● Vorliegender Text:
************

Ich erfuhr jenseits der Schule zum ersten Mal, dass ich in einer Fernakademie gute Noten bekam, denn zum ersten Mal erfuhr ich, wie es ist aus eigener Motivation heraus zu lernen, nämlich das was mich persönlich interessiert. Das war immer Psychologie, ein Fach welches in meiner Schule nicht vorkam. Ich war auf einer Realschule. Es gab dort keine Wahl. Keine Individualität. 

Meine einzige Individualität die ich dort leben konnte, bestand aus der Kleidung die ich trug und der Musik die ich auf den Schulweg hörte. Wie oft bekam ich schlechte Noten in Fächern wie Kunst, Musik oder Deutsch, Fächer die Kinder eigentlich zu kreativen Menschen erziehen sollten. Meine Beiträge gefielen den Lehren persönlich nicht. Meine Meinung, meine Interpretion wurde immer als falsch bewertet. Darunter leidete mein Selbstwert, der schon zu Hause nicht gefördert wurde. Ich habe die Schule gehasst.

Bis zum Studium habe ich es nicht geschafft, weil ich keine Unterstützung in meinem Umfeld fand, um überhaupt das Selbstbewusstsein aufzubringen, diesen Weg zu gehen. Auch von zu Hause kannte ich es nicht, dass jemand meine Interessen aufgriff. Es lag nicht an mangelnder Intelligenz, sondern an falscher Erziehung.

Meine Eltern waren viel zu sehr von ihrer eigenen Kindheit traumatisiert, (zwischen 1940 und 1950 geboren), als dass sie ein Gespür für die persönlichen Interessen ihres Kindes hatten. 

In der Zeit ihrer Kindheit, zählte das Individuum nicht. Das Individuum stand den Allmachtsphantasien der Nazis im Weg. Und so denken heute noch ganze Generationen von Menschen. Denn sie haben die Werte ihrer Generation unhinterfragt übernommen. So habe ich leider mit dem Thema schulisches Lernen, hauptsächlich sehr viele negative Erfahrungen gemacht, die meine Haltung dazu geprägt haben.

Dann vor ein paar Jahren fand ich plötzlich Andre Stern, einen intelligenten Jungen Mann, der Vorträge über seine Schuldbildung hielt. Dabei kam heraus, dass er keine Schulbildung hatte. Andre Stern wuchs in Frankreich auf. Dort erhielt er, auch auf Grund dessen, dass er sehr gebildete Eltern hatte, die intellektuell in der Lage waren, den kleinen Andre persönlich bei seiner Entwicklung zu begleiten, was in Deutschland verboten ist. Ich erfuhr was Freilernen ist, und wie Eltern die sich dazu für ihre Kinder entscheiden, kriminalisiert werden.

************

● Fragen zum Material:
1. Beantworte zum Erfahrungsbericht über die Schulzeit diese Fragen:
(a) Welche Schulform besuchte die schreibende Person?
(b) In welchem Zeitraum wurden die Eltern geboren?
(c) In welchem Land wuchs Andre Stern auf?
2. Schreibe aus dem Erfahrungsbericht über die Schulzeit den Abschnitt ab, der mit „In der Zeit“ beginnt und bis einschließlich „dazu geprägt haben.“ reicht.
3. Führe den Erfahrungsbericht über die Schulzeit im Anschluss an seinen letzten Satz weiter.

Einträge im Datensatz
************

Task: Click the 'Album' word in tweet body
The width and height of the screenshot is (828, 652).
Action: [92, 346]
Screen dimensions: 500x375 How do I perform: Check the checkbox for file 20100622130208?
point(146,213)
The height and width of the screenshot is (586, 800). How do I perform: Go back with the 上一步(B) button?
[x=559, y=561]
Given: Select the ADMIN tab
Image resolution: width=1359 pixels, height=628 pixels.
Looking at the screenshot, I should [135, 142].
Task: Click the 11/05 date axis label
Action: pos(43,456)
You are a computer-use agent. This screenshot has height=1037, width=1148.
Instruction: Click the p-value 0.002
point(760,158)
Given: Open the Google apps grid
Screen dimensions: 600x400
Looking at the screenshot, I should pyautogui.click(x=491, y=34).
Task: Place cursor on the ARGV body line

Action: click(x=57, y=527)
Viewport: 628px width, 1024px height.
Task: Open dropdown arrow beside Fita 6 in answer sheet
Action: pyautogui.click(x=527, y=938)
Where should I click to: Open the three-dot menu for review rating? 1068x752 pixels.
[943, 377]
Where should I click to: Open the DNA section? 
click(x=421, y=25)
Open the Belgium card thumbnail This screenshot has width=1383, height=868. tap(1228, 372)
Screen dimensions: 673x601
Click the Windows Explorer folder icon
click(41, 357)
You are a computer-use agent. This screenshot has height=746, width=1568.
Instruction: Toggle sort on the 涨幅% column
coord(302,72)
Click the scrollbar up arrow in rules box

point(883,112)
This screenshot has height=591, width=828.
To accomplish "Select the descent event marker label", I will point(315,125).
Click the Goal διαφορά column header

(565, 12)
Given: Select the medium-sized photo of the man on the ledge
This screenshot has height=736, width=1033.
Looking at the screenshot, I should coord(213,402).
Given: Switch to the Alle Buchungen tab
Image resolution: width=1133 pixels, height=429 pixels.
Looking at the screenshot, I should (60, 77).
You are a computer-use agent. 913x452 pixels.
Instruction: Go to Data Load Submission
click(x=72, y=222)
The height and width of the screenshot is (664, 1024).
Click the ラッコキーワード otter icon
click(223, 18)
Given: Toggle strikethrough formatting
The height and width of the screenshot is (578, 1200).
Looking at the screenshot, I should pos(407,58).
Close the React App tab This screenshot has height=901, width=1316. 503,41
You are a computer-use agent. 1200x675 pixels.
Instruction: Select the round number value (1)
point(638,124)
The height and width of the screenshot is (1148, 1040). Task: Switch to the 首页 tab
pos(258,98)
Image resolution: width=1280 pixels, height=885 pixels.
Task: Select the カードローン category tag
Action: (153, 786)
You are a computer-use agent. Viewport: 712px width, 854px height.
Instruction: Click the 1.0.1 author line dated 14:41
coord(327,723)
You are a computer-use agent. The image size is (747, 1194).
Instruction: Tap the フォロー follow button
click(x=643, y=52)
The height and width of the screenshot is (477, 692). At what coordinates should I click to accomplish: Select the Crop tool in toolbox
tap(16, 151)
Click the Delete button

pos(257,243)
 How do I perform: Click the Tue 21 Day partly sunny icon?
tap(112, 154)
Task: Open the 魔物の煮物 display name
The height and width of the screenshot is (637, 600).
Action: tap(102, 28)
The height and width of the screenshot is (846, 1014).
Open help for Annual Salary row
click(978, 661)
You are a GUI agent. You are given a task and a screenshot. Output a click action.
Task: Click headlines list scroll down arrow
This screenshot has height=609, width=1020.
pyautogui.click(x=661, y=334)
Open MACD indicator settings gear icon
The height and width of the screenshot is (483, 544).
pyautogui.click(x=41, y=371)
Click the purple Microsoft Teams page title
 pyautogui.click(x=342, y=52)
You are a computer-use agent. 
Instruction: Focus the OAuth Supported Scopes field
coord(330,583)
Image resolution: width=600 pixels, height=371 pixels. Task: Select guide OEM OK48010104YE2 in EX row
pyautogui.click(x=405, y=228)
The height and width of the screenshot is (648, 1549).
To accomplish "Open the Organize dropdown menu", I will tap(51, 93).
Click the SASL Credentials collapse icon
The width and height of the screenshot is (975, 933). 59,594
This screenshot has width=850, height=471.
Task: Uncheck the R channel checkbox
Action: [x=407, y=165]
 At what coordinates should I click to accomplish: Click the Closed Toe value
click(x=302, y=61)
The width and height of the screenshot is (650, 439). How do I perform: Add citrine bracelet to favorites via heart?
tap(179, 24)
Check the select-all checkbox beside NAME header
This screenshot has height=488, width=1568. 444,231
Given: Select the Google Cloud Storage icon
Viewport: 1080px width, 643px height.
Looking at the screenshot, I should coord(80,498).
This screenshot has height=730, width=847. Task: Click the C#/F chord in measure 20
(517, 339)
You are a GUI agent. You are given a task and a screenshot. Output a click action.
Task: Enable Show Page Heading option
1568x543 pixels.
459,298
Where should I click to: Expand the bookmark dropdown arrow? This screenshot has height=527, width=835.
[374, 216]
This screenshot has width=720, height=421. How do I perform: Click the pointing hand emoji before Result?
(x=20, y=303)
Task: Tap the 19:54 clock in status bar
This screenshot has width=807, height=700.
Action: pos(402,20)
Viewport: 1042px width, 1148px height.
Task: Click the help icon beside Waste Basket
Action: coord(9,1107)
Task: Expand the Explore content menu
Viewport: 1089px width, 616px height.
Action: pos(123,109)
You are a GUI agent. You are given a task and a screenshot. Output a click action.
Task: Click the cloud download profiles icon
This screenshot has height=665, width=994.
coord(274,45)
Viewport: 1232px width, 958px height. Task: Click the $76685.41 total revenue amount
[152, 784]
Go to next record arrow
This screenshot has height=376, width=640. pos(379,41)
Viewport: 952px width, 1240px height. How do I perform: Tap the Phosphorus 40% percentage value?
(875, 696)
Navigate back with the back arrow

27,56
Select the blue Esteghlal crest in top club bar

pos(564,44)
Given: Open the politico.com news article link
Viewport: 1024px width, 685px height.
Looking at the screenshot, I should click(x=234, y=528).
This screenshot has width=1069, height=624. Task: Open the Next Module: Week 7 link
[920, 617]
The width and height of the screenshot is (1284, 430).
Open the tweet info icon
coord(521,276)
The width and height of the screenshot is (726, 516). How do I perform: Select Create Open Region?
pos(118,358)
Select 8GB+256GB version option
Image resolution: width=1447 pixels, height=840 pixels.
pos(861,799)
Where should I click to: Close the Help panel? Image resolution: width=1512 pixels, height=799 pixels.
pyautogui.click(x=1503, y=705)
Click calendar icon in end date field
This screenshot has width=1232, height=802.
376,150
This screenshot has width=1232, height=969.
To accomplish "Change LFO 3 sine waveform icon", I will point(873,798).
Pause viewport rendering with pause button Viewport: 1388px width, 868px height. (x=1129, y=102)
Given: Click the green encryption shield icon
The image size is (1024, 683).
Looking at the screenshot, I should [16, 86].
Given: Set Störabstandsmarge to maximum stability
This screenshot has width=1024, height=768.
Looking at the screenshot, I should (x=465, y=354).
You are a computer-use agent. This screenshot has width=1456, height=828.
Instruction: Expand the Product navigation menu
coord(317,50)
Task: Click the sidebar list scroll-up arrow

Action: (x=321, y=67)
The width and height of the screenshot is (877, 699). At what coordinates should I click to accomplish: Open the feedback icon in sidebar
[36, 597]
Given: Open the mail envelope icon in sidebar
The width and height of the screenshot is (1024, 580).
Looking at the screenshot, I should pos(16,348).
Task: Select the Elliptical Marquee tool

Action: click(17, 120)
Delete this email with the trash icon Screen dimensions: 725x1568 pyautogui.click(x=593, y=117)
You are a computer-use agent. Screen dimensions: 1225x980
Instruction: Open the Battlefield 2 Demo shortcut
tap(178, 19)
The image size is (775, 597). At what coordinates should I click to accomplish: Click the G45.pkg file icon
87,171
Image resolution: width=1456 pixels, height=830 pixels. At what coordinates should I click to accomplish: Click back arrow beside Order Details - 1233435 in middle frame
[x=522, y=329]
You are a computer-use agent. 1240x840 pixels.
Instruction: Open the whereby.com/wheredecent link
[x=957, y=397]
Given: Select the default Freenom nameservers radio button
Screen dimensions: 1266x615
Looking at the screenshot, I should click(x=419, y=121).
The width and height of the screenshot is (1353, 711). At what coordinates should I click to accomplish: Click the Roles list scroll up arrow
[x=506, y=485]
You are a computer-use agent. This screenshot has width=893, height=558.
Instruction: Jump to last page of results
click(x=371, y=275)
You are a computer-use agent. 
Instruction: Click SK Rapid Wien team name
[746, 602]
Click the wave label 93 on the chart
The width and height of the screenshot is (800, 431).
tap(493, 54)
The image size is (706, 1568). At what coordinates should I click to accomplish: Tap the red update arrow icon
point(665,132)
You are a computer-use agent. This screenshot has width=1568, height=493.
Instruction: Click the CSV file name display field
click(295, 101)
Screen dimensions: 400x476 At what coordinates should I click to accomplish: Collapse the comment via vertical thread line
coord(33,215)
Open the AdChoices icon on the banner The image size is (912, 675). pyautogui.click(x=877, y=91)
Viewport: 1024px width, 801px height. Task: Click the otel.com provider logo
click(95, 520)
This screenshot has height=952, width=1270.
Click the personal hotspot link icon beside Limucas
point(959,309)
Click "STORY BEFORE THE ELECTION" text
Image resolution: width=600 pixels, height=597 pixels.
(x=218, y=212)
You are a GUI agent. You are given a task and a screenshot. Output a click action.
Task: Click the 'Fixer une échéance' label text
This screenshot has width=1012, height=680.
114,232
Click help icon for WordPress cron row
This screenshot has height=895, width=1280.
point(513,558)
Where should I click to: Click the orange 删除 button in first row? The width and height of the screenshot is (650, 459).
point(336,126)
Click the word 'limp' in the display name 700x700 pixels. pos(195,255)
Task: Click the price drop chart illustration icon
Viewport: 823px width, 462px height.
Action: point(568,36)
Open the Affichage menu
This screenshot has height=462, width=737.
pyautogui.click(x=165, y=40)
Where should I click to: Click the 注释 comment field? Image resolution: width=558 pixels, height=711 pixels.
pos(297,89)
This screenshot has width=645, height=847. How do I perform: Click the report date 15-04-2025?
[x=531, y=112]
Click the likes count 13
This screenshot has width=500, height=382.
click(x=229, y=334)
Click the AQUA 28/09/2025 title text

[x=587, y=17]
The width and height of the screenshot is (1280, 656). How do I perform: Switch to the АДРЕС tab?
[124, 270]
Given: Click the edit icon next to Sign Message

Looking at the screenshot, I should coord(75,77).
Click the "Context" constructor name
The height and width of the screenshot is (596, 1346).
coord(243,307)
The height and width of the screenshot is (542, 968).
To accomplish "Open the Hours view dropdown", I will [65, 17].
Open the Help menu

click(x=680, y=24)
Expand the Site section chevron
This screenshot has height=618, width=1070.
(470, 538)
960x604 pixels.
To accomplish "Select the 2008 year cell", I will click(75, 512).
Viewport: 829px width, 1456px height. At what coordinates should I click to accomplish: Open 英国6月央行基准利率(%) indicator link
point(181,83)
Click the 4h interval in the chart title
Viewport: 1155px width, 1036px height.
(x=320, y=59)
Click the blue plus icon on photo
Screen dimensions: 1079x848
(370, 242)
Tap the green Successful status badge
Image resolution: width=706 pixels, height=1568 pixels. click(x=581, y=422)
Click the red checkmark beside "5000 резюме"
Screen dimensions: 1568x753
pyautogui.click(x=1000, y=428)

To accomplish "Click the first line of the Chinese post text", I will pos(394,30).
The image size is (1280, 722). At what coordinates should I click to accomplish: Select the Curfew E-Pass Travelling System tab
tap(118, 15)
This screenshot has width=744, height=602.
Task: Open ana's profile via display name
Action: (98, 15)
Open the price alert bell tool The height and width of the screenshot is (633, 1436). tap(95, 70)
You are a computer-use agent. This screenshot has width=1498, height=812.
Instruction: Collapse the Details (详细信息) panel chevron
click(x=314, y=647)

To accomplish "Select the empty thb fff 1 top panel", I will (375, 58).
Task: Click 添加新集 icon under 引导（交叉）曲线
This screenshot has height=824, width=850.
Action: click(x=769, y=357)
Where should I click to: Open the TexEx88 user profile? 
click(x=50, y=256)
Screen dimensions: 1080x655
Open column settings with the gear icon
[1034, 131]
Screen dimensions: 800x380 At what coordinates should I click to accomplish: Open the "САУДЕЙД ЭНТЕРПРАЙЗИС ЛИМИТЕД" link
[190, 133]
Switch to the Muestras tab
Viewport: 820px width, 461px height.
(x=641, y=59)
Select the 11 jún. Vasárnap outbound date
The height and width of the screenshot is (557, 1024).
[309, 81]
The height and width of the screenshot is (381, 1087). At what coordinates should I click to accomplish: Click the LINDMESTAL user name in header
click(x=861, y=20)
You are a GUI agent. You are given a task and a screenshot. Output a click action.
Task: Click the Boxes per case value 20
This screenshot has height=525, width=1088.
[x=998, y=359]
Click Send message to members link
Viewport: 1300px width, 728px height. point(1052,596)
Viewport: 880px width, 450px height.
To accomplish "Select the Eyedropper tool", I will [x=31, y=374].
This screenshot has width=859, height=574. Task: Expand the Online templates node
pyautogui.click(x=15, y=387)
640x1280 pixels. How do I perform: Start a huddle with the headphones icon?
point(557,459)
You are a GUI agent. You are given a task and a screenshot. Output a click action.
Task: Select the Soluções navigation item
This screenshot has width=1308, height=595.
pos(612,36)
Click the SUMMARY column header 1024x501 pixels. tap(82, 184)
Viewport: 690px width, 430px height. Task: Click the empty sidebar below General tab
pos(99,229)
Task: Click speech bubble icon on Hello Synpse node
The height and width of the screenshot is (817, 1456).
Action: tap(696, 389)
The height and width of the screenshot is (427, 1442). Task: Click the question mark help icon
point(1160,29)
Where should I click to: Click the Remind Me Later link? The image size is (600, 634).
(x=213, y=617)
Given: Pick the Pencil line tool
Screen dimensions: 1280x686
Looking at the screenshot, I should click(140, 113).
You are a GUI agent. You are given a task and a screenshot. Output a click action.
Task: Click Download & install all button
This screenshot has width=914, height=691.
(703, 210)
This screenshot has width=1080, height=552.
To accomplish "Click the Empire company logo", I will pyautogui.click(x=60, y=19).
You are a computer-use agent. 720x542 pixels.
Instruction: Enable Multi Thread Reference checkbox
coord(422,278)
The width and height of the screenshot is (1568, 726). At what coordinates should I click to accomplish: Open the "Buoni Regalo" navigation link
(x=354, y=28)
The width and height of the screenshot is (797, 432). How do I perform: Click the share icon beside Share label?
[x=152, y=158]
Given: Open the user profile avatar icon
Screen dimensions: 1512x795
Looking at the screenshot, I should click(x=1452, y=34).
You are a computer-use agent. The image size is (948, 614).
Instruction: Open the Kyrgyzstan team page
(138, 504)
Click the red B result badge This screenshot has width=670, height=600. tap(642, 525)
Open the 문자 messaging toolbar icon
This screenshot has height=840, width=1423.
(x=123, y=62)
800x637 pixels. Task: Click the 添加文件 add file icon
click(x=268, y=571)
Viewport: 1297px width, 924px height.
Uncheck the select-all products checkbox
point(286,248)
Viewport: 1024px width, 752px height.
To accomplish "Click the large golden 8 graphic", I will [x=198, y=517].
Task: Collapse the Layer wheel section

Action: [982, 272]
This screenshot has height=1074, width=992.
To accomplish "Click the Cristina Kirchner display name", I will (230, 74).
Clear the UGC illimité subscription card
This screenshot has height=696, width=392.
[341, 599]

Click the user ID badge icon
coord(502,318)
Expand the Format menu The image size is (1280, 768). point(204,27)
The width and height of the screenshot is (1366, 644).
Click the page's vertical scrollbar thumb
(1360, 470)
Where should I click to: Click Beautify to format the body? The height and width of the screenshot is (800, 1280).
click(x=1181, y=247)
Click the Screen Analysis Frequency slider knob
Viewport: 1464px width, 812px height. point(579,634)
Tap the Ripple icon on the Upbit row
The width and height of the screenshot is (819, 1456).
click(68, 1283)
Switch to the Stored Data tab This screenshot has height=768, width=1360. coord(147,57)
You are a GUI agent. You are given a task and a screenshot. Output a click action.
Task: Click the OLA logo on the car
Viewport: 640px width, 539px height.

************

● Antworten zu Aufgaben:
1.
(a) Eine Realschule.
(b) Zwischen 1940 und 1950.
(c) In Frankreich.

2.
In der Zeit ihrer Kindheit, zählte das Individuum nicht. Das Individuum stand den Allmachtsphantasien der Nazis im Weg. Und so denken heute noch ganze Generationen von Menschen. Denn sie haben die Werte ihrer Generation unhinterfragt übernommen. So habe ich leider mit dem Thema schulisches Lernen, hauptsächlich sehr viele negative Erfahrungen gemacht, die meine Haltung dazu geprägt haben.

3.
So erfuhr ich von einer ganz anderen Möglichkeit Kinder in ihrer Entwicklung zu begleiten. Theoretisch. Sehr oft wünsche ich es mir, meinen Kindergartenkindern, Möglichkeiten zu bieten, dass sie ihren persönlichen Interessen nach gehen können. Aber das ist schwierig, weil das System indem ich lebe, Individualität beschränkt. Auch heute noch im Jahre 2019.

Zudem trat dann der Gehirnforscher Gerald Hüther, dessen Buch ich vor Jahren noch verschmäht hatte, mit Andres Stern wieder in mein Leben. Dieser war in der Lage Sterns Behauptung, dass Kinder am besten lernen, indem man sie spielen lässt, wissenschaftlich zu belegen. Andres Stern sagt Spielen ist Lernen. Unser Fehler ist den Kindern zu sagen, jetzt ist das Spiel vorbei, jetzt musst du lernen. Das ist Gehirnphysiologisch der reinste Irrsinn. Das Gehirn des Menschen lernt nachhaltig, einzig durch intrinsische Motivation (aus sich selbst heraus einstanden Freude am Thema).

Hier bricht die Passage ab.